Make ByteStream independent from DownloadInterruptReason

content/browser/byte_stream.h

 // Copyright (c) 2012 The Chromium Authors. All rights reserved.
 // Use of this source code is governed by a BSD-style license that can be
 // found in the LICENSE file.
 
 #ifndef CONTENT_BROWSER_BYTE_STREAM_H_
 #define CONTENT_BROWSER_BYTE_STREAM_H_
 
 #include <deque>
 #include <set>
 #include <utility>
 
+#include "base/bind.h"
 #include "base/callback.h"
+#include "base/location.h"
 #include "base/memory/ref_counted.h"
-#include "base/synchronization/lock.h"
-#include "content/public/browser/download_interrupt_reasons.h"

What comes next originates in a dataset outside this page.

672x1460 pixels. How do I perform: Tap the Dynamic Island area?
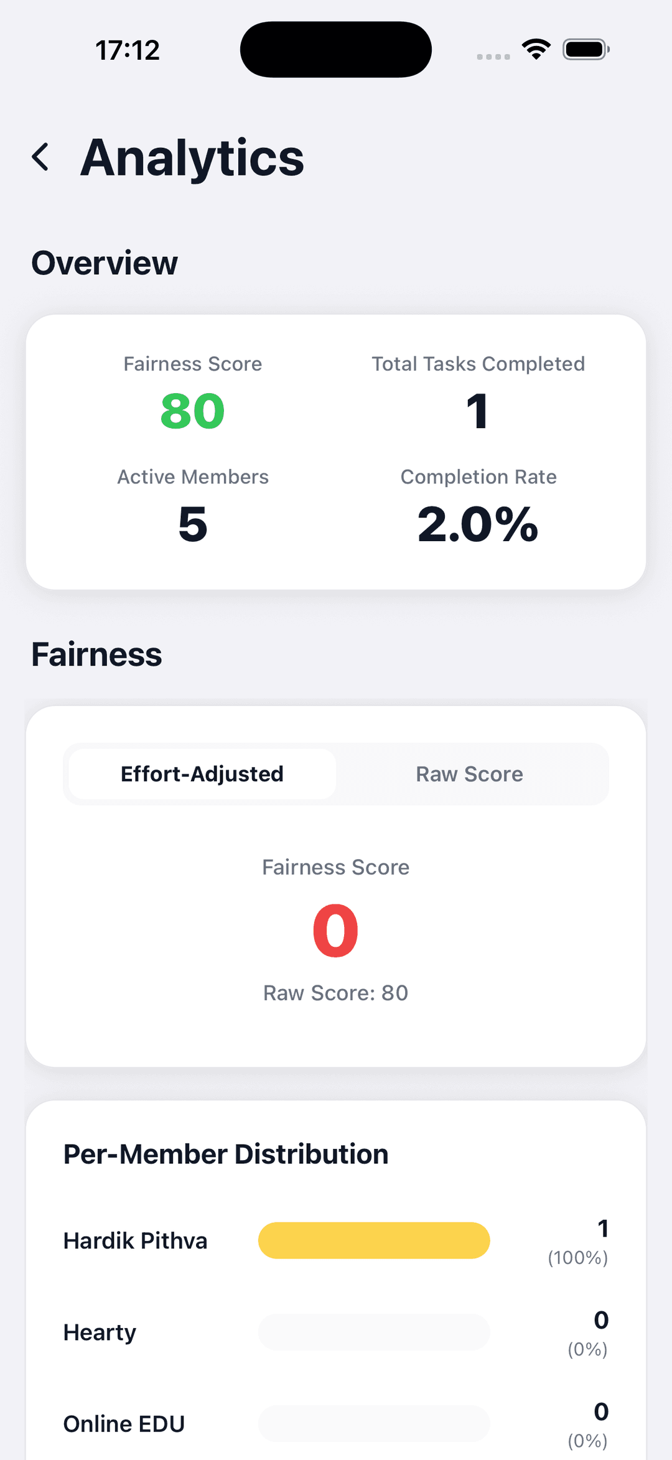click(x=335, y=49)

+#include "base/sequenced_task_runner.h"
 #include "net/base/io_buffer.h"
 
 namespace base {
 class SequencedTaskRunner;
 }
 
 namespace content {
 
 // A byte stream is a pipe to transfer bytes between a source and a
 // sink, which may be on different threads.  It is intended to be the
 // only connection between source and sink; they need have no
 // direct awareness of each other aside from the byte stream.  The source and
 // the sink have different interfaces to a byte stream, |ByteStreamWriter|
 // and |ByteStreamReader|.  A pair of connected interfaces is generated by
 // calling |CreateByteStream|.
 //
 // The source adds bytes to the bytestream via |ByteStreamWriter::Write|
 // and the sink retrieves bytes already written via |ByteStreamReader::Read|.
 //
 // When the source has no more data to add, it will call
-// |ByteStreamWriter::Close| to indicate that.  Errors at the source
-// are indicated to the sink via a non-DOWNLOAD_INTERRUPT_REASON_NONE code.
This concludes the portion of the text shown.